Cement — the key ingredient of concrete — is the world’s most widely used building material. It’s also the product of an energy-intensive process that accounts for about 5% of global greenhouse gases. These emissions threaten to increase as developing countries urbanize and build roads, buildings, and other infrastructure in the decades ahead. To pursue a low carbon growth path, the industry needs to adopt the most efficient technologies including waste-heat recovery (WHR).
Waste-heat recovery involves capturing the excess heat of an industrial process and using it to generate electric power. The technology can be used in a number of heavy industries, including steel and chemicals, but has not been applied extensively outside of China despite its potential to increase energy efficiency and mitigate climate change.
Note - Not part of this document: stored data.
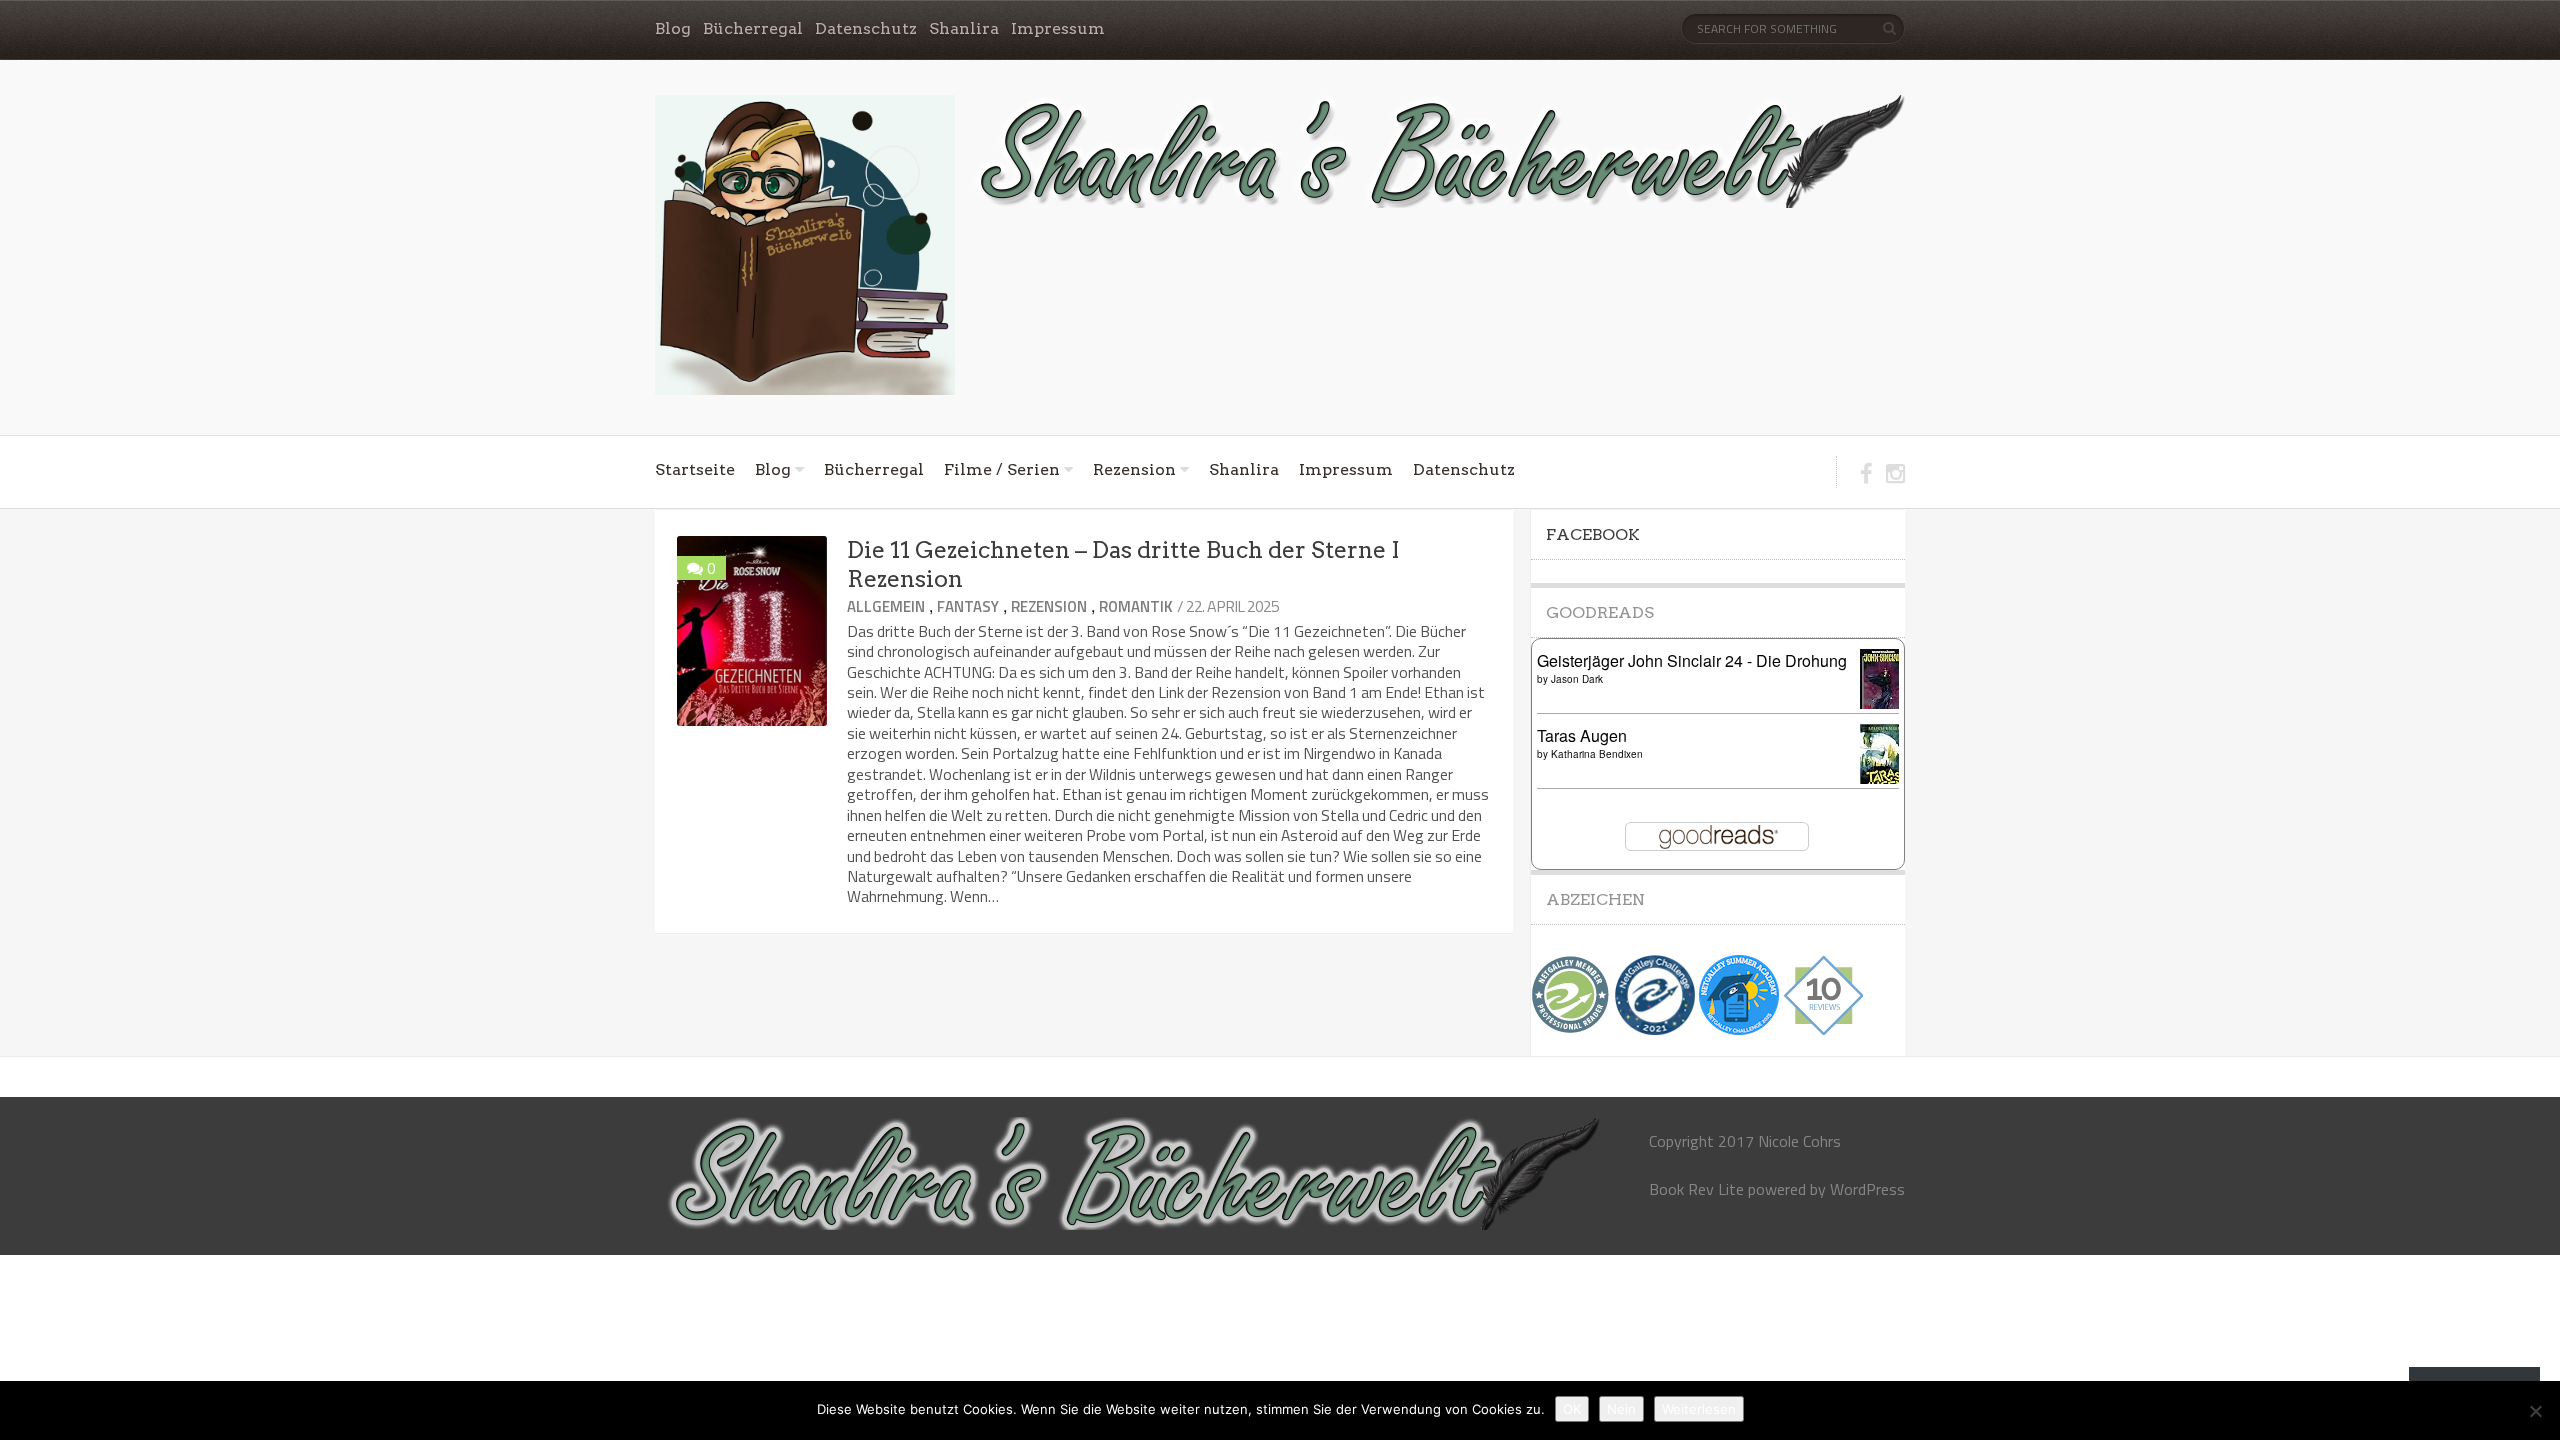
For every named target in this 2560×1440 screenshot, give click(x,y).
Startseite (695, 469)
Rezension (1134, 469)
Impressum (1058, 28)
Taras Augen (1582, 735)
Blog (673, 28)
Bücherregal (753, 28)
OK (1572, 1409)
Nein (1621, 1409)
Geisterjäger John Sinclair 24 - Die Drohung (1692, 660)
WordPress (1867, 1189)
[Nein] (2535, 1411)
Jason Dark (1577, 679)
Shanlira (964, 28)
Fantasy (968, 606)
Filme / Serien (1002, 469)
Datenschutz (866, 28)
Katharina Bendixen (1597, 754)
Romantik (1136, 606)
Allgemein (886, 606)
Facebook (1593, 534)
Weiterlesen (1699, 1409)
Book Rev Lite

Of the more than 850 waste-heat recovery installations in the cement industry globally, China has 739, followed by India with 26 and Japan with 24.
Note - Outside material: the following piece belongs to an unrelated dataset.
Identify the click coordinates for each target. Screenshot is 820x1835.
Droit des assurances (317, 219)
A report by the World Bank Group’s private sector arm, International Finance Corporation (IFC), and the Institute for Industrial Productivity (IIP) says cement plants can supply up to 30% of their own electricity needs through the waste-heat recovery process and thereby improve their bottom line by up to 10-15%.
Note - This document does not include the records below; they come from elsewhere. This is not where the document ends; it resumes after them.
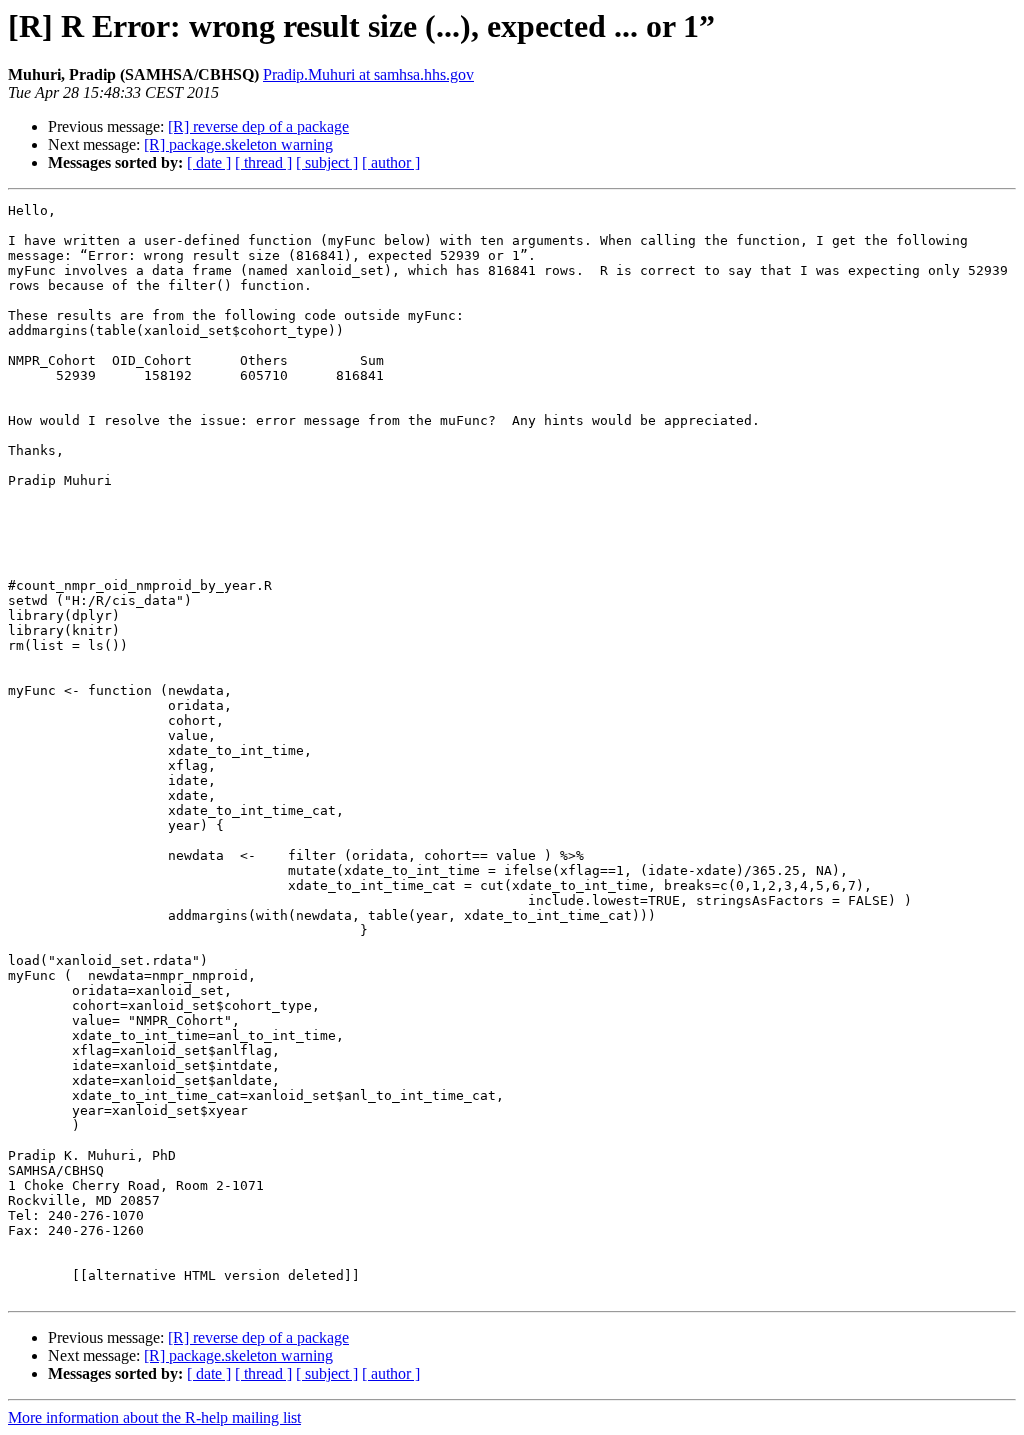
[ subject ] (327, 162)
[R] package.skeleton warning (238, 144)
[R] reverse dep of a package (258, 126)
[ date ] (209, 162)
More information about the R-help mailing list (154, 1417)
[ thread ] (263, 162)
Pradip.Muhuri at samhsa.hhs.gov (368, 74)
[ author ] (391, 162)
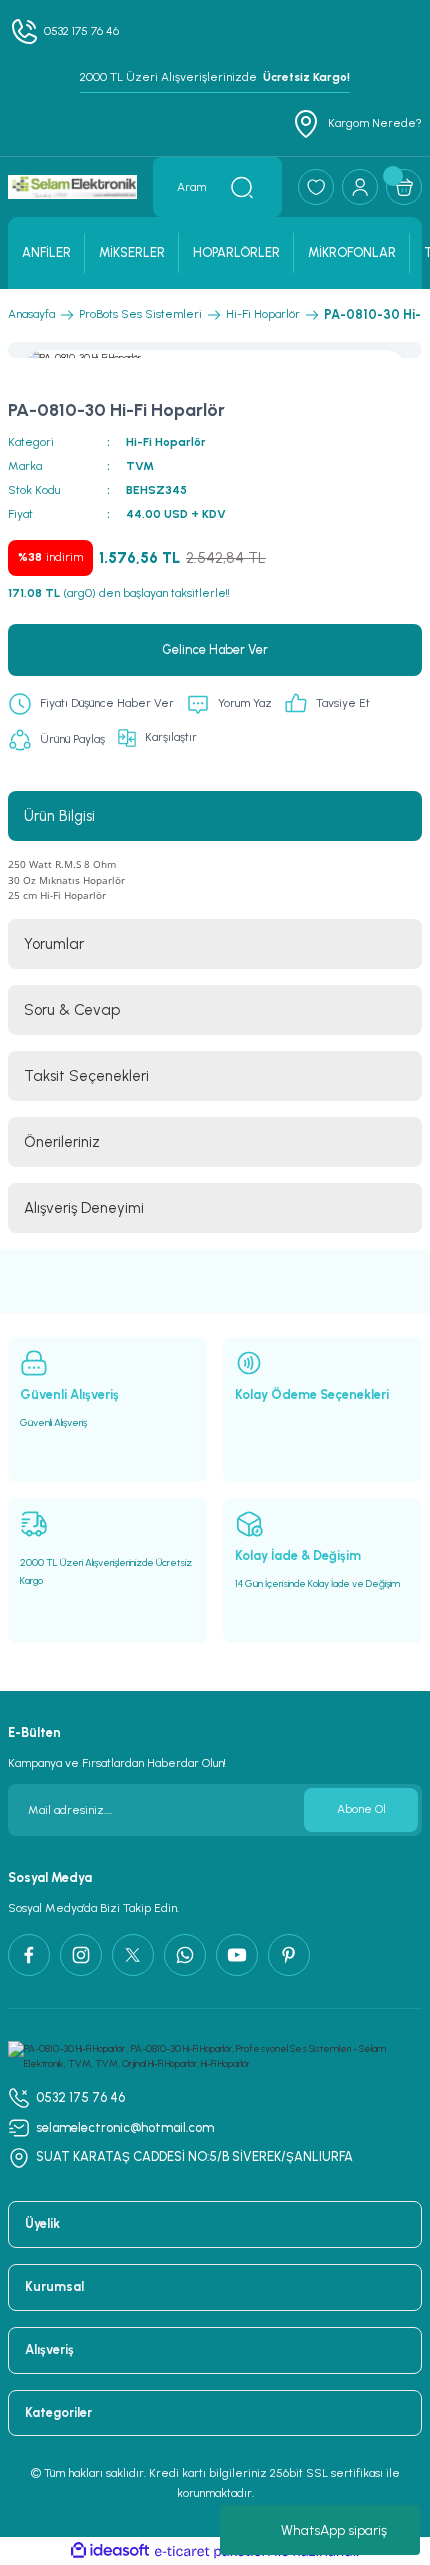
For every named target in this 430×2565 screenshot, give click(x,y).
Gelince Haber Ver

“Cement companies can get more reliable and cheaper energy and at the same time cut their greenhouse gas emissions,” says IFC Chief Industry Specialist Michel Folliet.
Exploring business opportunities in Asia and beyond
The report analyzes 11 country-markets in five regions where the cement industry is expected to grow. It estimates $5 billion in investment could introduce about 2 gigawatts (GW) of WHR technology in developing countries. To put that amount in perspective, 2 GW of electric power produced by WHR would be enough to power about 1.3 million to 1.5 million homes.